S’appuyant sur de nombreuses références jurisprudentielles et doctrinales, elle retient également que dès lors que la demande a pour objet la contestation d’une procédure administrative préalable et qu’elle est recevable à ce titre, celle-ci peut être tranchée sur la base d’éléments de preuve qui n’ont pas été soumis à l’administration en prenant en compte des faits nouveaux survenus en cours d’instance. De même, la demande peut être étendue aux conditions énoncées par le Code judiciaire et spécialement son article 807 à un objet nouveau (l’arrêt citant C. trav. Liège, 3 août 2015, inédit, R.G. 2014/AL/653).

Les parties peuvent donc étendre ou modifier l’objet de la demande initiale pour autant qu’elles n’en modifient pas la cause. Par cause de la demande il faut entendre l’ensemble des faits et des actes à la base du litige qui sont invoqués par le demandeur à l’appui du droit dont il réclame la reconnaissance (avec renvoi à C. trav. Mons, 6 février 2012, RG 2011/AM/68).

La cour souligne également, avec notamment un rappel de l’arrêt de la Cour de cassation du 10 novembre 2006 (Cass., 10 novembre 2006, C.06.0274.N), que l’article 807 du Code judiciaire ne requiert pas que la demande nouvelle soit exclusivement fondée sur un fait ou un acte invoqué dans la citation.

L’exception d’irrecevabilité étant rejetée, elle en vient aux principes en matière d’aide individuelle à l’intégration, question traitée essentiellement aux articles 260, 263 et 278 du Code wallon de l’action sociale et de la santé – Partie décrétale ainsi que 784 à 786, 795 et 796 du Code réglementaire wallon de l’action sociale et de la santé.

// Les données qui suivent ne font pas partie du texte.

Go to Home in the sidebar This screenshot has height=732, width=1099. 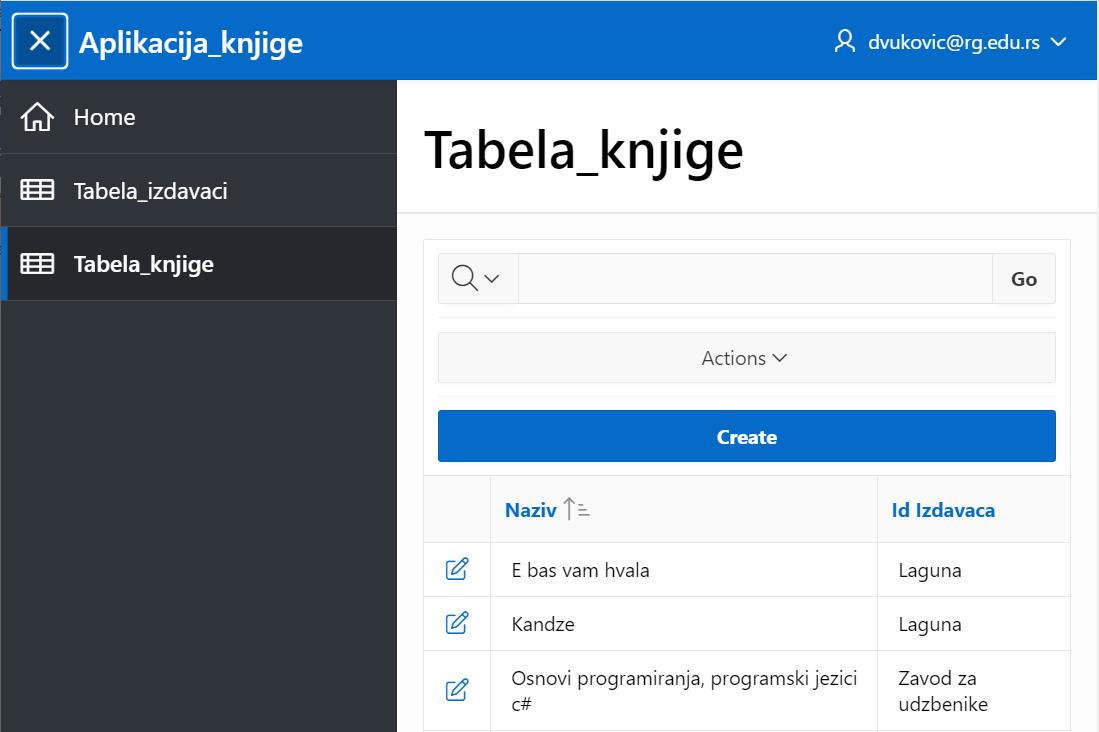tap(104, 117)
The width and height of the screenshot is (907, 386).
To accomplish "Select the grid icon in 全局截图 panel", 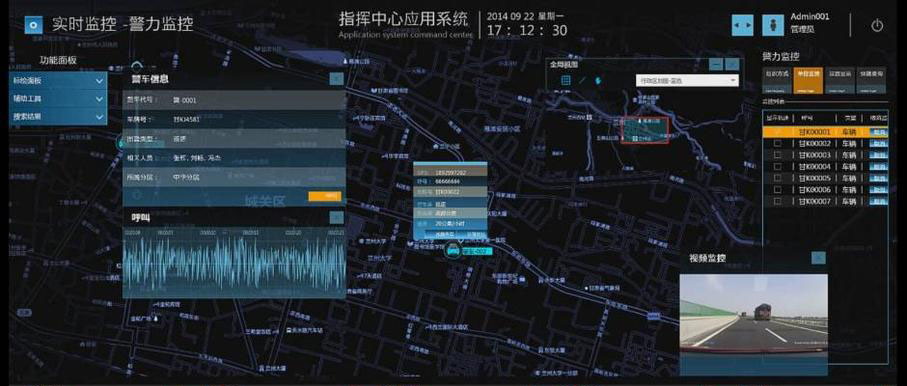I will 566,80.
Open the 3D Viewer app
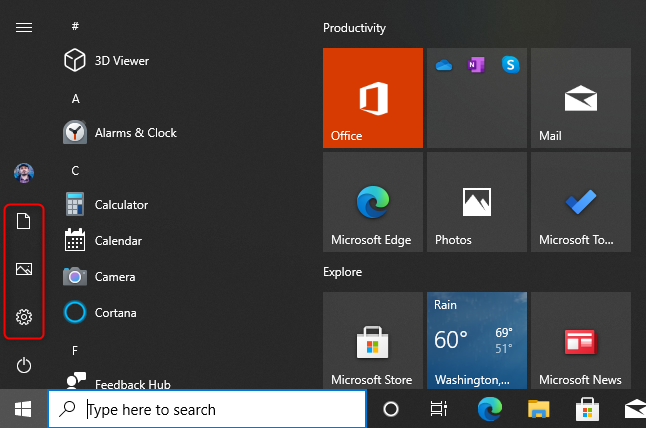The width and height of the screenshot is (646, 428). click(121, 61)
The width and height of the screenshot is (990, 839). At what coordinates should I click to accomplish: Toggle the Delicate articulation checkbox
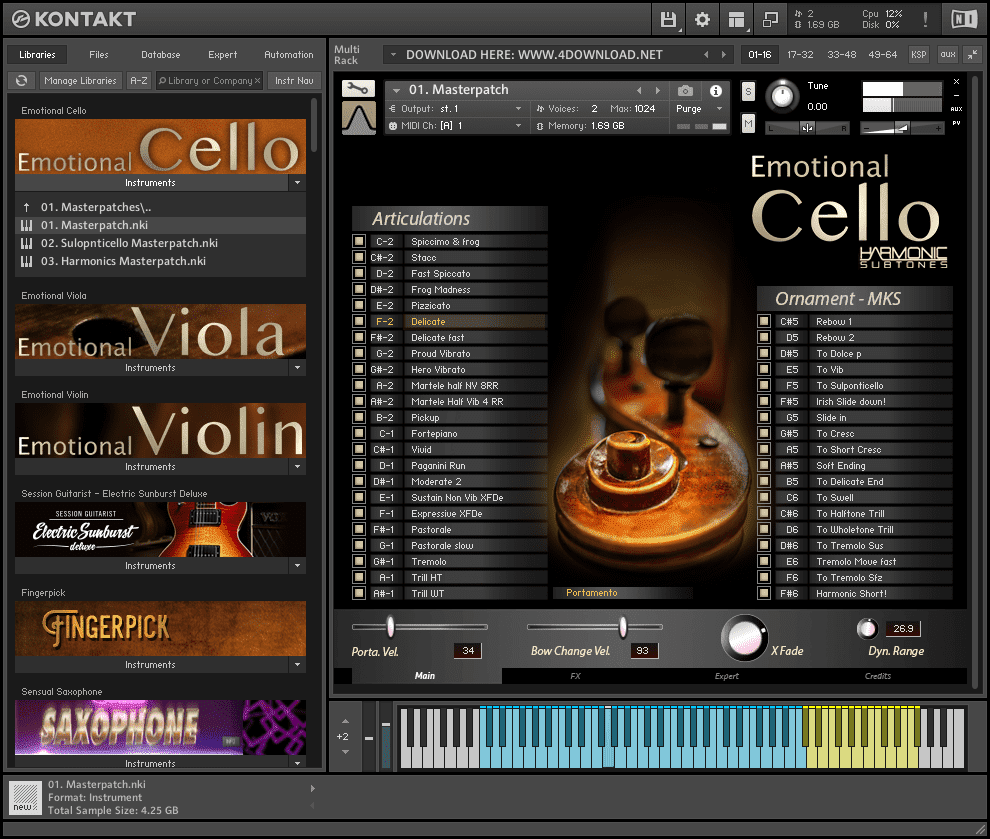(x=358, y=321)
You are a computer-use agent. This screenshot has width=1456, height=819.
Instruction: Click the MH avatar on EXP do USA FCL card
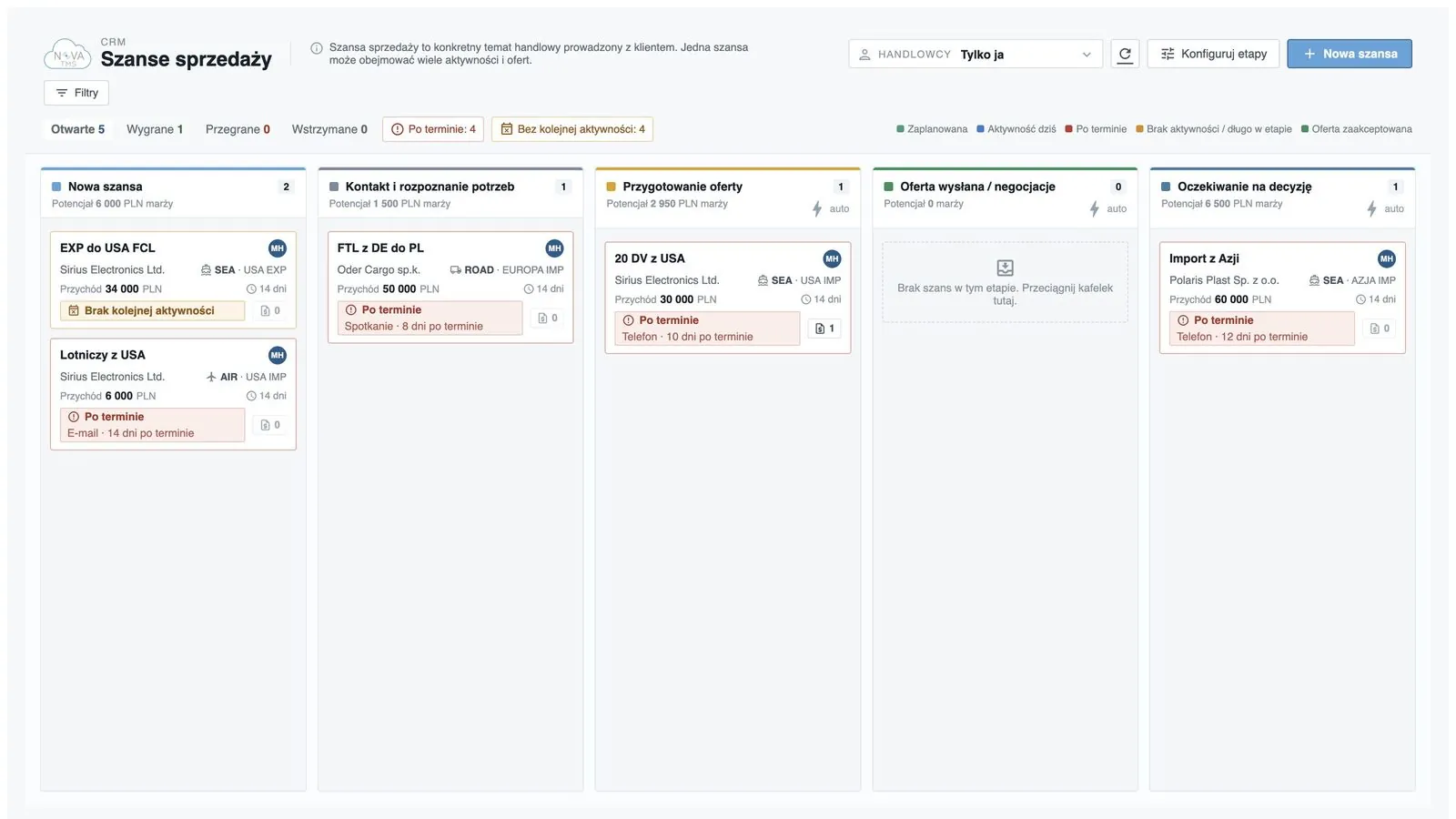[278, 248]
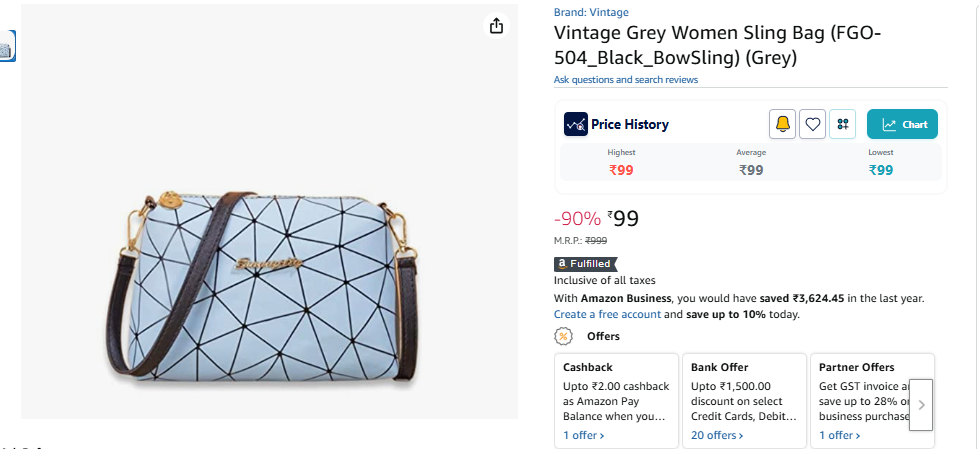The width and height of the screenshot is (979, 449).
Task: Open the Cashback 1 offer link
Action: [x=583, y=435]
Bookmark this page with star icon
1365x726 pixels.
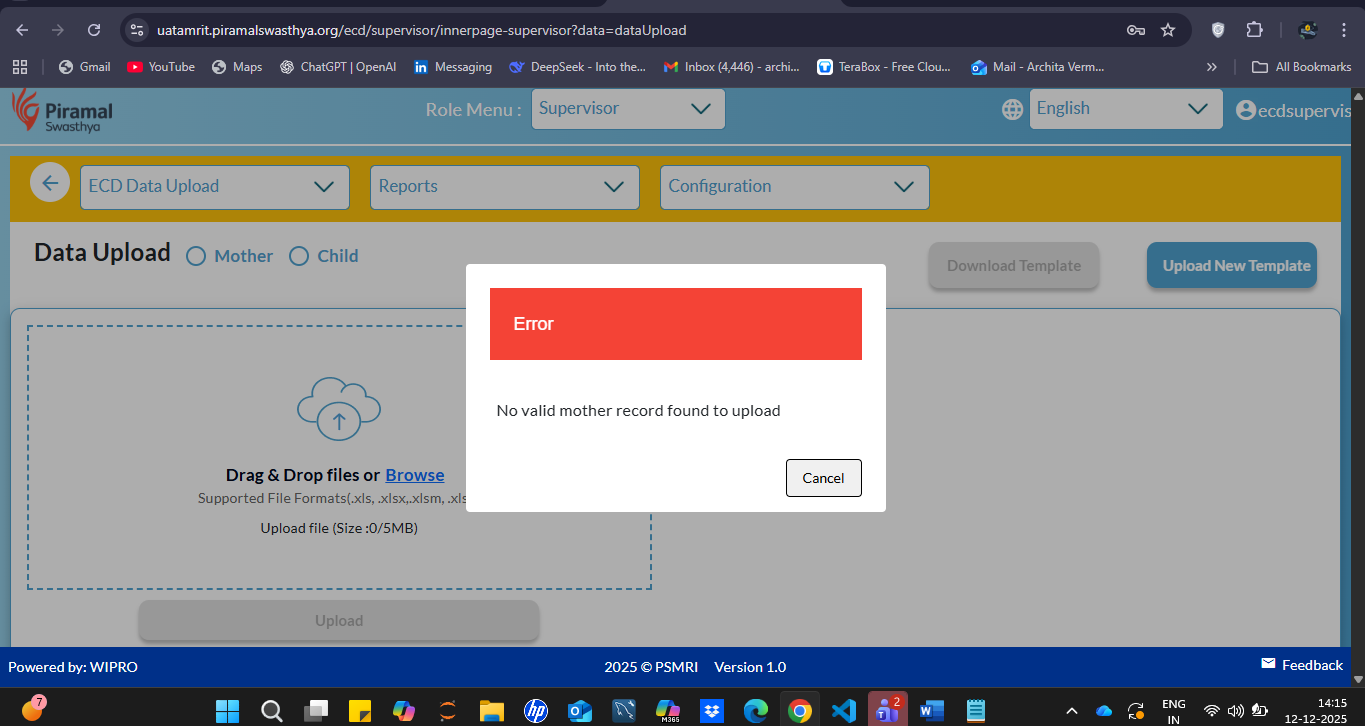pos(1168,30)

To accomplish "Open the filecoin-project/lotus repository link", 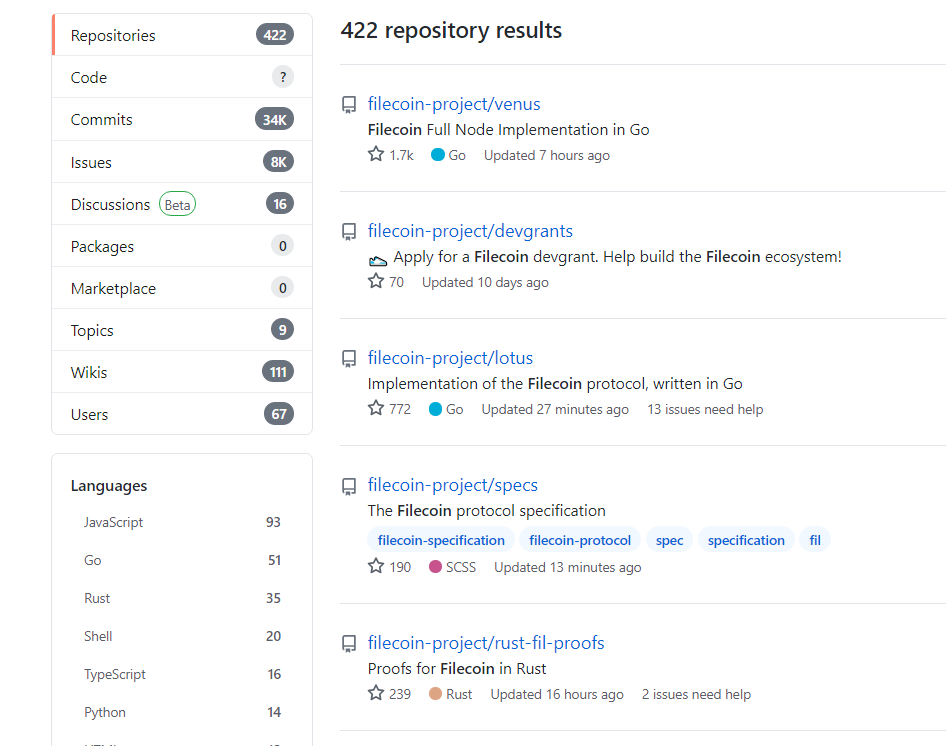I will [450, 358].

A propos de ces dispositions, se pose la question de savoir comment interpréter l’article 786 du Code réglementaire, qui vise les « frais supplémentaires » à ce qu’une personne valide encourt dans des circonstances identiques.

La cour du travail rappelle ici l’arrêt de la Cour de cassation du 16 mars 2015 (Cass., 16 mars 2015, S.14.0049.F), qui a interprété la notion. Dans ses conclusions précédant cet arrêt, M. l’Avocat général GENICOT avait précisé que deux conditions sont posées pour l’intervention de l’institution, étant non seulement la nécessité de travaux en raison du handicap mais également un dépassement des dépenses que, selon lui, l’on pourrait définir comme excédant les limites de la norme habituellement admise par référence aux aménagements de même type pour une personne valide.

La cour rappelle ensuite un arrêt célèbre rendu par la Cour du travail de Bruxelles le 5 février 2018 (C. trav. Bruxelles, 5 février 2018, 2015/AB/824 – précédemment commenté) à propos de remplacement d’escaliers dans une habitation privée. Pour cette cour du travail, la circonstance que les nouveaux escaliers n’étaient pas des escaliers « hors normes » mais au contraire étaient entrés dans les usages généralement admis n’empêche qu’ils sont nécessaires en raison du handicap et que leur installation engendre des frais supplémentaires à ce qu’une personne valide encourt dans des circonstances identiques.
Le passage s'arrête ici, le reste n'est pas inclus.